[Items listed in a dataset]
=== Begin Enclosure ===
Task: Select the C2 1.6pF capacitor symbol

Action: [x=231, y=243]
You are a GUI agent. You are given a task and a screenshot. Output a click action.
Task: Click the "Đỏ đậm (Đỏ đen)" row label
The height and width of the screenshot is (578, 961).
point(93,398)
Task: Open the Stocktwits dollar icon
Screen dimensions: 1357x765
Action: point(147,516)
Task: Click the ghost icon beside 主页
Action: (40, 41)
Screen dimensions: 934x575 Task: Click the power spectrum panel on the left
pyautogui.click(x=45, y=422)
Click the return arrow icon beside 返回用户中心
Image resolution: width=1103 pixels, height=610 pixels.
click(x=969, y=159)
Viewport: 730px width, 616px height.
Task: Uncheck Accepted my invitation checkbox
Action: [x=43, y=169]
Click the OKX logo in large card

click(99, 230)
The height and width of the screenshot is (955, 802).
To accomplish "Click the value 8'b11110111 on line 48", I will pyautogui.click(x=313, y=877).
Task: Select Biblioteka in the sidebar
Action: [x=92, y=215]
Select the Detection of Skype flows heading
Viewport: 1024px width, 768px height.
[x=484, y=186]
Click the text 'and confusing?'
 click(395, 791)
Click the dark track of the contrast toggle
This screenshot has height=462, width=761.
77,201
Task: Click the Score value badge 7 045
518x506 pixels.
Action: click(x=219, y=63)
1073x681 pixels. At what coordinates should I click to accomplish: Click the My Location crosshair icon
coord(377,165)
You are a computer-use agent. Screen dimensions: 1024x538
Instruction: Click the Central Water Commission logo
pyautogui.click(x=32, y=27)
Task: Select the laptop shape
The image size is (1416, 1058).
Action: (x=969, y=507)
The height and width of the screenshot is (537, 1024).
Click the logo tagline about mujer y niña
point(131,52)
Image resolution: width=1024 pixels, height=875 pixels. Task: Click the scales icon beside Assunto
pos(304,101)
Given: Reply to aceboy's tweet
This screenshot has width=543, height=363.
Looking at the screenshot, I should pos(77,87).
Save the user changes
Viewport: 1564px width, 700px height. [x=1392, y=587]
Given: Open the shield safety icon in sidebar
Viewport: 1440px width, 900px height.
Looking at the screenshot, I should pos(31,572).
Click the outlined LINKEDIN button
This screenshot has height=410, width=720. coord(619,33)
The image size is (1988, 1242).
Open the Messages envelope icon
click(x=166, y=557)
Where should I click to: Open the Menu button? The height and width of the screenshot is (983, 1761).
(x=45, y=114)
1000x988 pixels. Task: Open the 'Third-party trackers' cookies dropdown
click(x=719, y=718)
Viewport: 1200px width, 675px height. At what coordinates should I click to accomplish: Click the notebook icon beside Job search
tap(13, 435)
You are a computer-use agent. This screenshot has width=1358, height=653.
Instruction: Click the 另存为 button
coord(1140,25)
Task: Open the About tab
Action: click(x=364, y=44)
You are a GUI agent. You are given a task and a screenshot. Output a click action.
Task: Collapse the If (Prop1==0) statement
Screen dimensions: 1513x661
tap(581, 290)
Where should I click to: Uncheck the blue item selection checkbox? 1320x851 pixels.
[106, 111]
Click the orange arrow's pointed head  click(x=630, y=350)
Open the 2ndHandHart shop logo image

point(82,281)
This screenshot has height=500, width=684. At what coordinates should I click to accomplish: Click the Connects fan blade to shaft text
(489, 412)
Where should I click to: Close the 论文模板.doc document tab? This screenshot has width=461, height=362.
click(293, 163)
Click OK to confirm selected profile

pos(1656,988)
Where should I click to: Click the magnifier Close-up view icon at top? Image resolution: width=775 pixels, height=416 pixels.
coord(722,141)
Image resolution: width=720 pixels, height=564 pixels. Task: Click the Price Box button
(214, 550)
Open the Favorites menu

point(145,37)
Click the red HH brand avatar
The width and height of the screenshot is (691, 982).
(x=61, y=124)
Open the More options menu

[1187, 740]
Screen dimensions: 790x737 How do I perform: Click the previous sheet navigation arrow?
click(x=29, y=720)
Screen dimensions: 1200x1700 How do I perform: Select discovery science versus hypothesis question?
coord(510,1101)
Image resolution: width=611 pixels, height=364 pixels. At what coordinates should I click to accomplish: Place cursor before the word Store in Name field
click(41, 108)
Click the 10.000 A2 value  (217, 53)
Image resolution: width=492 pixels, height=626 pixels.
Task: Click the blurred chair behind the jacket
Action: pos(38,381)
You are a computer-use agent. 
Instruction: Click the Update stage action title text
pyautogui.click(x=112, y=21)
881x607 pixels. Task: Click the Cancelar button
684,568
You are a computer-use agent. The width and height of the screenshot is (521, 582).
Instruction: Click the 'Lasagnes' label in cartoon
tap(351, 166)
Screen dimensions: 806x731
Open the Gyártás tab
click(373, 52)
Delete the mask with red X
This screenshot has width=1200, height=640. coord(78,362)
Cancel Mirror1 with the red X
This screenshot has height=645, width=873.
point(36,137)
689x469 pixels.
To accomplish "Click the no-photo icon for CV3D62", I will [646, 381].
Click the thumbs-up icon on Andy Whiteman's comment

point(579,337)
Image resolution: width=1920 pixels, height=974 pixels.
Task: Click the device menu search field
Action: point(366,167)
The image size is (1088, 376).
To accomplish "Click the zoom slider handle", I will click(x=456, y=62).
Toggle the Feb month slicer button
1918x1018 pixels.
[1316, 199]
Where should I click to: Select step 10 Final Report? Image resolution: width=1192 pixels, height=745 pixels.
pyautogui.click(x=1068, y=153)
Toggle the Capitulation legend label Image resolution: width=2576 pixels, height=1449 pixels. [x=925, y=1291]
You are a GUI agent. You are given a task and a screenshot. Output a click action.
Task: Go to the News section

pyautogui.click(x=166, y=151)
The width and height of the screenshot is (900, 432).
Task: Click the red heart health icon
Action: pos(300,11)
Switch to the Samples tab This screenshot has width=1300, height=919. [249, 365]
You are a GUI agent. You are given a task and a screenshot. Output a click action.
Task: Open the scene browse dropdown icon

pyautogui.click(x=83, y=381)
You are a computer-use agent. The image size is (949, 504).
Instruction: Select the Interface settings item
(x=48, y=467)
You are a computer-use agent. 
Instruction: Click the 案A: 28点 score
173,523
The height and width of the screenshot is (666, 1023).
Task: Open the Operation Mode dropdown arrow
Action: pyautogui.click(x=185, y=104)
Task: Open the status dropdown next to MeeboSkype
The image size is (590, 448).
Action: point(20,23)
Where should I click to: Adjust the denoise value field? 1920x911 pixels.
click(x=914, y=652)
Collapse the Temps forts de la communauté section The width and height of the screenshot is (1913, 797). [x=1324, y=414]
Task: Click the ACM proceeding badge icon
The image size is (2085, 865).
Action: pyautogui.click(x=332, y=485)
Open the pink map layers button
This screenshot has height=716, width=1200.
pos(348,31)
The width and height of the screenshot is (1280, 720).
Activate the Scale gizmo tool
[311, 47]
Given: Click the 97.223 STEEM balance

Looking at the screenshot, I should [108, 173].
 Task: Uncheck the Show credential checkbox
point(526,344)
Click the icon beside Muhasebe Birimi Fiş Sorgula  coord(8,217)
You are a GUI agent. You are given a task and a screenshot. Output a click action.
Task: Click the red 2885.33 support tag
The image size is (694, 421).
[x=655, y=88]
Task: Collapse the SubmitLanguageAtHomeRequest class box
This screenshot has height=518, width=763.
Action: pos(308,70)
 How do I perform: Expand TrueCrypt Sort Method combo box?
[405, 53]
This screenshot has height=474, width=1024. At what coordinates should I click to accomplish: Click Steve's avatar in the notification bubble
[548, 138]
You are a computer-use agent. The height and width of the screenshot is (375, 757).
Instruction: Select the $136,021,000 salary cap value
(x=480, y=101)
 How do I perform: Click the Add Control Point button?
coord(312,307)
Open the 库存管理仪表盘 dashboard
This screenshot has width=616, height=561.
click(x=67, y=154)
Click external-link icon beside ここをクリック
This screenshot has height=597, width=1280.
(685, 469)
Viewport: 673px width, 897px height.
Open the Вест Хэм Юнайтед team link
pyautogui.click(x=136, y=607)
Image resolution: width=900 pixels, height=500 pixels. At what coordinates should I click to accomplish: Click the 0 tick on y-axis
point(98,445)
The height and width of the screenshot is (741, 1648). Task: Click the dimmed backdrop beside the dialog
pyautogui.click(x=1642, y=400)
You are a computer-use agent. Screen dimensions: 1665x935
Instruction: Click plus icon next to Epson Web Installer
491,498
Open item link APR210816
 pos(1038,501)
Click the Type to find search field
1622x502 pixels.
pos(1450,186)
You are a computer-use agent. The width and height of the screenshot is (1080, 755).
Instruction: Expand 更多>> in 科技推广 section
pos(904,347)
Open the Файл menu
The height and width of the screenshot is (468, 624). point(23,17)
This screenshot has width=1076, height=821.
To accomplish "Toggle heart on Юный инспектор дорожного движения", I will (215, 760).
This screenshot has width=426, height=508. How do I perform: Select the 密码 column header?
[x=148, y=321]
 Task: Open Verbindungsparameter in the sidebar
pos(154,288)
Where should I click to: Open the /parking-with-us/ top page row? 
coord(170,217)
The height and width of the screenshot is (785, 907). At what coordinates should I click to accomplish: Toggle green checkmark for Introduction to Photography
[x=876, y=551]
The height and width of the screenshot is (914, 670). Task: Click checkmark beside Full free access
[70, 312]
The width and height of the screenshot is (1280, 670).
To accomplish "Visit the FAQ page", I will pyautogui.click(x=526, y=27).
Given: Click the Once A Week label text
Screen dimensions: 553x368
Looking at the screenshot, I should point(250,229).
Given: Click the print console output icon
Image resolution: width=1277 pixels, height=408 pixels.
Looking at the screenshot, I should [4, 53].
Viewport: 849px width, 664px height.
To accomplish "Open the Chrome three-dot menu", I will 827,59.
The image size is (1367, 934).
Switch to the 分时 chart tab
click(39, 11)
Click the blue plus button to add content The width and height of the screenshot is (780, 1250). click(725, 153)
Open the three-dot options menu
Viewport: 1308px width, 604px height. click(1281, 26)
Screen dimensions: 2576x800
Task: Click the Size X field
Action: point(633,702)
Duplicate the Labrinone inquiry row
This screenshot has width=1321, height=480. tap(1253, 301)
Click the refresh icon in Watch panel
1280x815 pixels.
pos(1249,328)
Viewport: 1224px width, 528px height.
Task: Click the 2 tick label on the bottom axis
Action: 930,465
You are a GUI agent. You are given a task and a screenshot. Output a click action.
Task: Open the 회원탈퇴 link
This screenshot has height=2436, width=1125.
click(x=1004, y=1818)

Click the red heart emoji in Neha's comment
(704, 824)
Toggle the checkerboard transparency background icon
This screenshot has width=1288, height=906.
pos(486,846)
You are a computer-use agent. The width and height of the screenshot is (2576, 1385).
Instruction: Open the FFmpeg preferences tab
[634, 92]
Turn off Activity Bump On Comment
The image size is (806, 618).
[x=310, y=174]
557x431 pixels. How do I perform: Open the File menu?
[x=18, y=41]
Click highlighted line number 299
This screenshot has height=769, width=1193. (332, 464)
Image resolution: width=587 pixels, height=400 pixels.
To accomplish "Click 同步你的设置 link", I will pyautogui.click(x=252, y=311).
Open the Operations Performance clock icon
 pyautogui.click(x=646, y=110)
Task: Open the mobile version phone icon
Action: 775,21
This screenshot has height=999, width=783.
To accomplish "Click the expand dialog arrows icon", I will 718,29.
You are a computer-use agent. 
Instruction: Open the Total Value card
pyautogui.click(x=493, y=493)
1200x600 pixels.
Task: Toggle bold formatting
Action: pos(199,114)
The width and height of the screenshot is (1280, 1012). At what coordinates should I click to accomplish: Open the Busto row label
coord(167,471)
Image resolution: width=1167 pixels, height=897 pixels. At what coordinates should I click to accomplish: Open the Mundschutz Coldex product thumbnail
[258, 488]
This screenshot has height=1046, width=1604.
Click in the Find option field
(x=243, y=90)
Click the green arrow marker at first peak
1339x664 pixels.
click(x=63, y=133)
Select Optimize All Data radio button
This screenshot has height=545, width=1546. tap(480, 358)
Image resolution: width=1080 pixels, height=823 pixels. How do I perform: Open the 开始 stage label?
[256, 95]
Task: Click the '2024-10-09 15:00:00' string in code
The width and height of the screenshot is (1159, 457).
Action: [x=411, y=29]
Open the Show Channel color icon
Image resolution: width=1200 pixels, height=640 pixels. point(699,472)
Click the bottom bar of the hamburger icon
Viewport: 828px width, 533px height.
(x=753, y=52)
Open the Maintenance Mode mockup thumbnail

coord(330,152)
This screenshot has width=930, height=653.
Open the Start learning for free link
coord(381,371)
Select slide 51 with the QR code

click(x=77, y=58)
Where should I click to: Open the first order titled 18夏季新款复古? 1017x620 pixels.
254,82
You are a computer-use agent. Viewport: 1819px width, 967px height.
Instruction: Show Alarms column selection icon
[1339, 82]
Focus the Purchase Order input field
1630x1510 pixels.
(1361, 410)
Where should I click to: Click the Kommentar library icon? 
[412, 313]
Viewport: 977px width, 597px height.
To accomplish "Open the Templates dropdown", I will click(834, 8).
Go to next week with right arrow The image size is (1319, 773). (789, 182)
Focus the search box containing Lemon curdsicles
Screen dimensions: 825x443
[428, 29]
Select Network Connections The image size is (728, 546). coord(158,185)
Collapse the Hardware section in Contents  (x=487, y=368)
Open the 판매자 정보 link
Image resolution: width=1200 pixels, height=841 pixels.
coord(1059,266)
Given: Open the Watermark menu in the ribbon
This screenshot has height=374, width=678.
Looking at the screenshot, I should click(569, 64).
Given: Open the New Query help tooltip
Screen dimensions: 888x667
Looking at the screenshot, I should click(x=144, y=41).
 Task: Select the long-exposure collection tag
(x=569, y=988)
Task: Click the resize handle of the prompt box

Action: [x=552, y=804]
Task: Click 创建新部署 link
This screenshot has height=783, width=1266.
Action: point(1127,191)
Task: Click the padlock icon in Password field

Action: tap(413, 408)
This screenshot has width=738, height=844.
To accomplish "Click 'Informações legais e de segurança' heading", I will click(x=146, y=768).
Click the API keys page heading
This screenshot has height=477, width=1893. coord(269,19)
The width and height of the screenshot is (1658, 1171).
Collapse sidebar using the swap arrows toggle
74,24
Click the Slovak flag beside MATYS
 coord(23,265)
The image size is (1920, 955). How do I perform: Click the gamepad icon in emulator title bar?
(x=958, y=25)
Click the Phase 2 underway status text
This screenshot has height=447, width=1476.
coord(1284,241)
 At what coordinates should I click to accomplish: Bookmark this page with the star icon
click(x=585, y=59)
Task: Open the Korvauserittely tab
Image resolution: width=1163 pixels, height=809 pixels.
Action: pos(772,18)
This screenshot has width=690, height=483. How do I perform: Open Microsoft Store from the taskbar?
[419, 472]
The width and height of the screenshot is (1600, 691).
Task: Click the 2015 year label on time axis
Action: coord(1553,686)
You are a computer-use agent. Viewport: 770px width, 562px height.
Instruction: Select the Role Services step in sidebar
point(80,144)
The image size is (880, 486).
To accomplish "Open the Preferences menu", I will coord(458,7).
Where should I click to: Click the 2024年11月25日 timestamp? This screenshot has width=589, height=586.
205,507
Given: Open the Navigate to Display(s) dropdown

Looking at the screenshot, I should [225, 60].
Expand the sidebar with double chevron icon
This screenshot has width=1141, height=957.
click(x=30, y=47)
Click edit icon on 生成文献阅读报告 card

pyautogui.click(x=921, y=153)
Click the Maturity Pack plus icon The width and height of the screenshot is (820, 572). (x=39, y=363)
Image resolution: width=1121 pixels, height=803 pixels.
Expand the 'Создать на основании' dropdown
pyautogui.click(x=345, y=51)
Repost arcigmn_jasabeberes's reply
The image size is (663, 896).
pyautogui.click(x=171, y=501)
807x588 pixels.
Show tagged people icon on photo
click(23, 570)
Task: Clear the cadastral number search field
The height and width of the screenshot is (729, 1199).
=== End Enclosure ===
## WHAT THE EXERCISE ASKS
Search the records for the string "status" and return every line in which it occurs.

## ANSWER BOX
Task: Open the status dropdown next to MeeboSkype
Click the Phase 2 underway status text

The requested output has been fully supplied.